おまえスマホの画面、バッキバキやぞ?
【文字数:約1,000文字】
タイトルそのまま、スマートフォンを落として画面に蜘蛛の巣ができた。
運悪くプロテクターで覆われていない側が下になり、今回ばかりは無事で済む奇跡も起こらなかった。
けれども意外なほど落胆の度合いが弱く、ついに起きたと納得している部分が大きい。
購入してすぐ貼った保護シールのおかげもあって、データの移行が問題なく行えたのも関係していると思う。

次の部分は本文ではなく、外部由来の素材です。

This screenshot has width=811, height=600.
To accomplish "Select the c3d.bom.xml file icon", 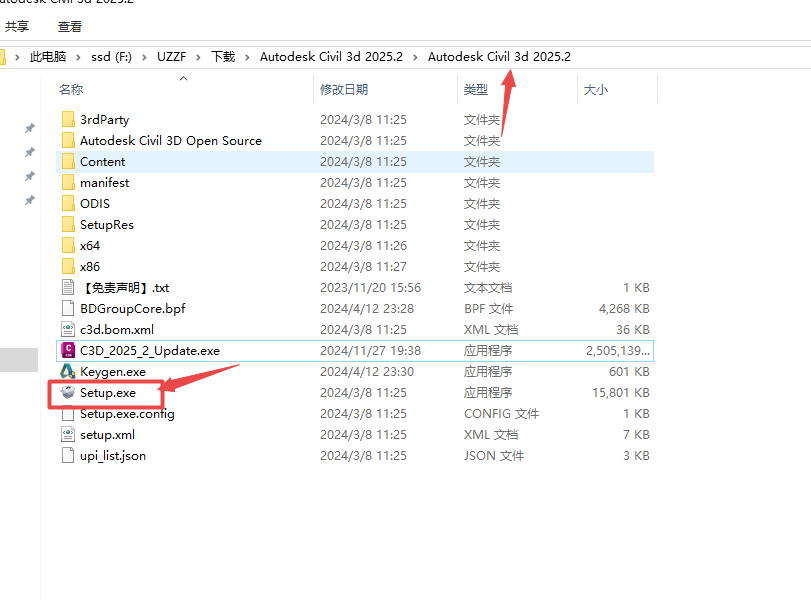I will click(67, 330).
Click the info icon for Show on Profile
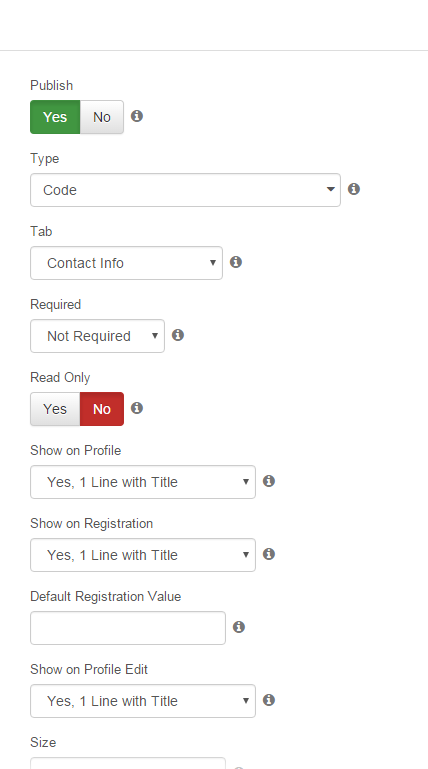This screenshot has width=428, height=769. 269,481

それにちょうど使用開始から3年目で、バッテリーの減りが早くなっていたこともあり、機種変更にはベストな時期と言えるかもしれない。
もちろんまだまだ使える状態だったし、手に馴染んだ端末を手放すのは寂しく、3台あった自転車を1台に集約したときのような心境だ。
どんなに愛着ある道具であっても普段使いをしている限り、いつか別れは訪れる。
季節は春。
出会いと別れの時期に起きたアクシデントは、むしろ大きな不幸を回避できたと考えることにする。
とはいえ、スマートフォンがないと仕事にならない。
常に必要なわけでもないけれど、「持ってません」では立ち行かないのが現代社会の悲しいところだ。
そうした事態に備えて安めな端末を買ってあり、データ移行も済んだので明日もつつがなく過ごすことができる。
本音は役に立って良かったとさえ思っていたり。
アカウント連携やBluetoothの機能を使うなどして復旧させつつ、保存していた大量のメモを読み返す機会にもなった。
そのうちの1つに「真夜中以上に夜は更けない」という、ミャンマーの諺があった。
どんなに暗い夜でも限りがあるのだと、落ちこむ人を励ますのに用いるとかだった気がする。
他にも vanacular が「土着の」、「土地固有の」といった意味であるとか、なんで書いたのかがまるで思い出せないのがあったり。
とにかく気になった言葉はメモする習慣なもので、印刷して保存していたときのは用紙が傷み始めており、記録の難しさを進行形で体感している。
データであれば劣化しないし複製も簡単なのだけれど、だからこそ大量になりがちで探すのに苦労する。
ちょうど拝読していた連載小説が完結し、こちらは人間の記憶をテーマにしたSF作品だ。
各話に添えられたドット絵が懐かしくもあり、どこか記憶の生み出す不完全なモザイク画を連想させる。
この記事を書くことで数年後に今日を印象深く思い出すとしたら、もしかしたら端末を失ったのは意味のあることなのかもしれない。
先の作品を拝読していて、そんなことを考えたのだった。